Python Performance Profiling Using PySpy#
Intro#
Squirro is primarily written in Python. If any aspect of Squirro runs slower than expected, or takes more CPU than expected, or something is hanging for a very long time without a good reason, then PySpy is a great utility to investigate what is going on.
In general: Any problem report to Support or Engineering related to performance or hangs will yield much faster results with a PySpy Top snapshot or a dump or a flamegraph.
Home#
See the GitHub Sampling Profiler for Python Programs.
Installation#
Squirro recommends working with Python virtual environments to ensure a clean and isolated setup for your projects. For more information regarding virtual environments in Python, refer to the documentation on the python.org website. To get started with PySpy, first connect to your Squirro instance using the command line interface, then install PySpy using the following commands:
Create a virtual environement:
python3.11 -m venv ~/pyspy
Activate the virtual environement:
source ~/pyspy/bin/activate
Install PySpy:
pip install py-spy
Before You Start#
To begin, you’ll need a PID of a target process:
Example:
#ps -elf | grep <service>d
ps -elf | grep topicd
Common Flags#
-p, --pid <pid> PID of a running python program to spy on
--full-filenames Show full Python filenames
-r, --rate <rate> The number of samples to collect per second [default: 100]

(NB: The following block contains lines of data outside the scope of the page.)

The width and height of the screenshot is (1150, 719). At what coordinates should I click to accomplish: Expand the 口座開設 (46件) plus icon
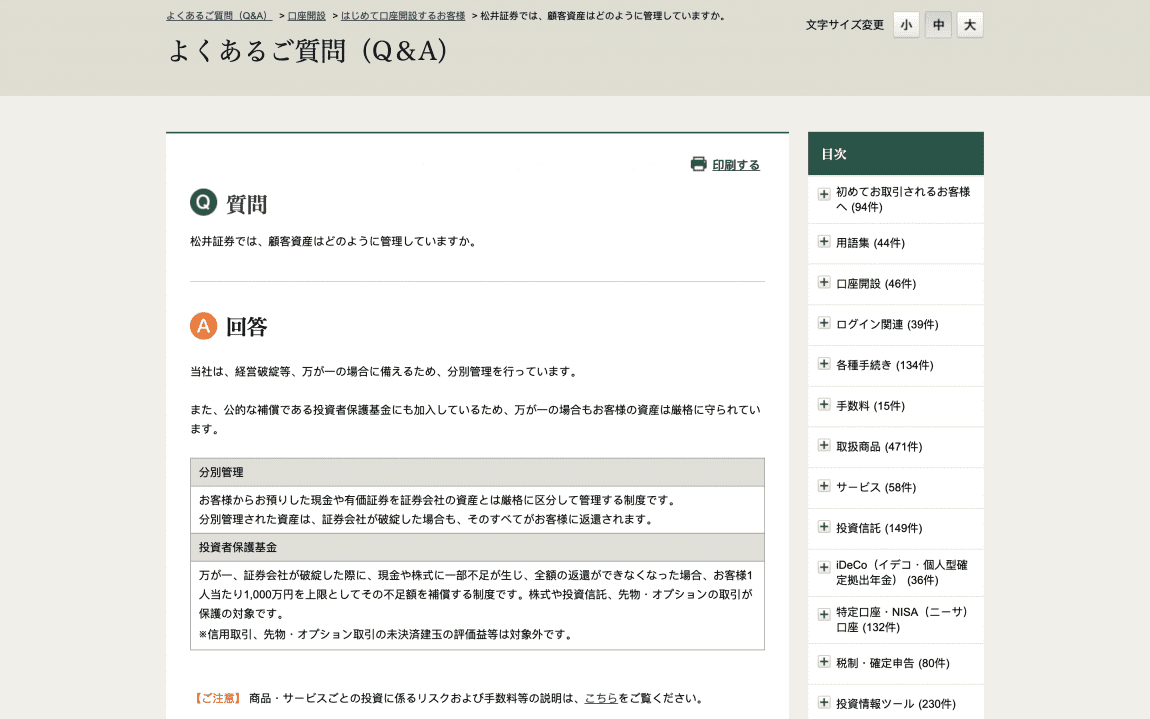pos(824,283)

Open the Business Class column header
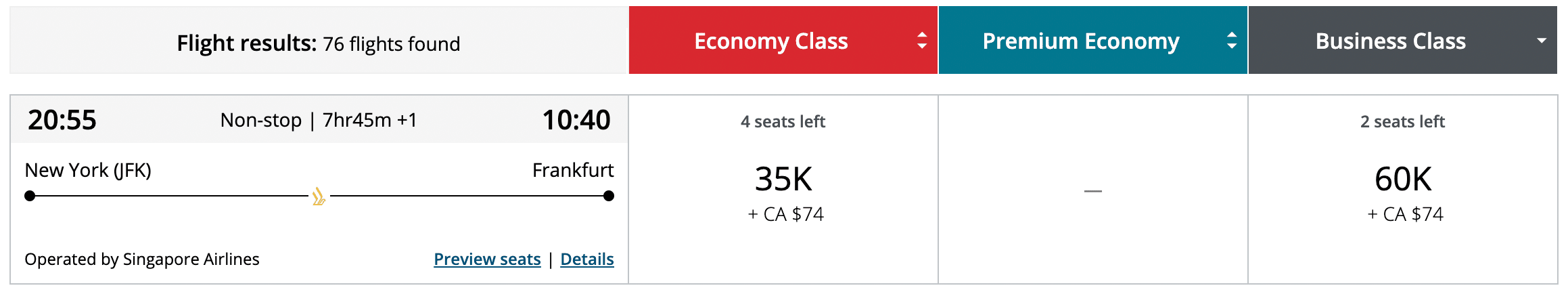pyautogui.click(x=1390, y=41)
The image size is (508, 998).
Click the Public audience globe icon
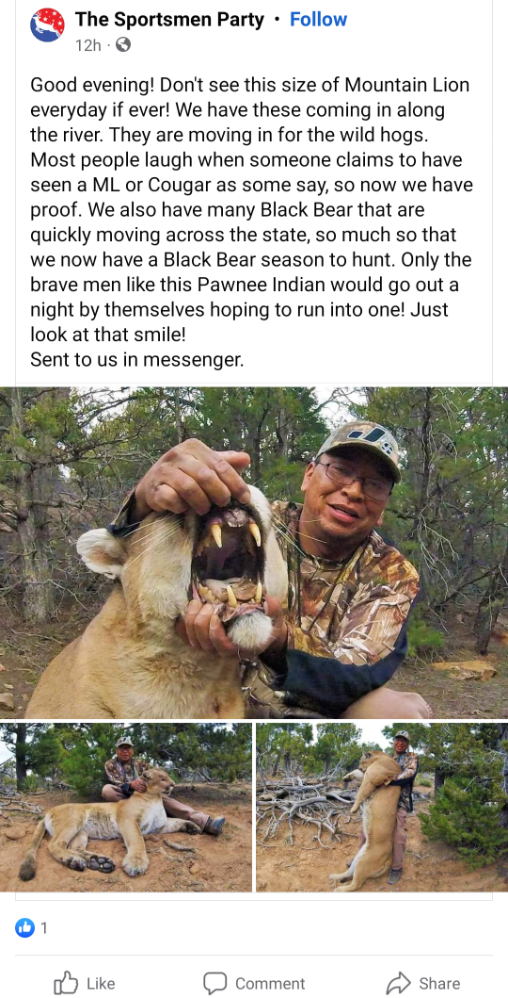[123, 45]
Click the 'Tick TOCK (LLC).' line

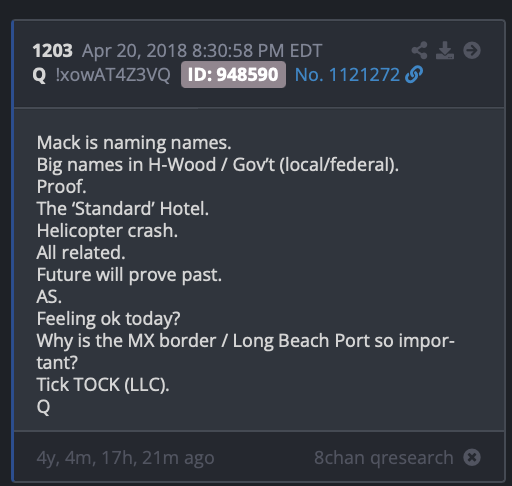[x=103, y=384]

-s, --subprocesses Profile subprocesses of the original process
-n, --native Collect stack traces from native extensions written in Cython, C or C++
TOP#
Great for these situations:
What is this service doing?
Why is a service/process slow?
py-spy top -p 29121
Output:
Total Samples 991
GIL: 2.20%, Active: 19.78%, Threads: 16
%Own %Total OwnTime TotalTime Function (filename:line)
8.79% 8.79% 0.330s 0.330s readinto (socket.py:586)
4.40% 4.40% 0.150s 0.150s run (topic/background.py:534)
0.00% 0.00% 0.120s 0.120s run (flup/server/threadedserver.py:76)
0.00% 8.79% 0.000s 0.330s _get_and_deliver (kombu/transport/virtual/base.py:406)
0.00% 8.79% 0.000s 0.330s _read_status (http/client.py:268)
0.00% 8.79% 0.000s 0.330s _delete_source_id (topic/background.py:116)
0.00% 0.00% 0.000s 0.120s run_flup_daemon (common/daemonlauncher.py:89)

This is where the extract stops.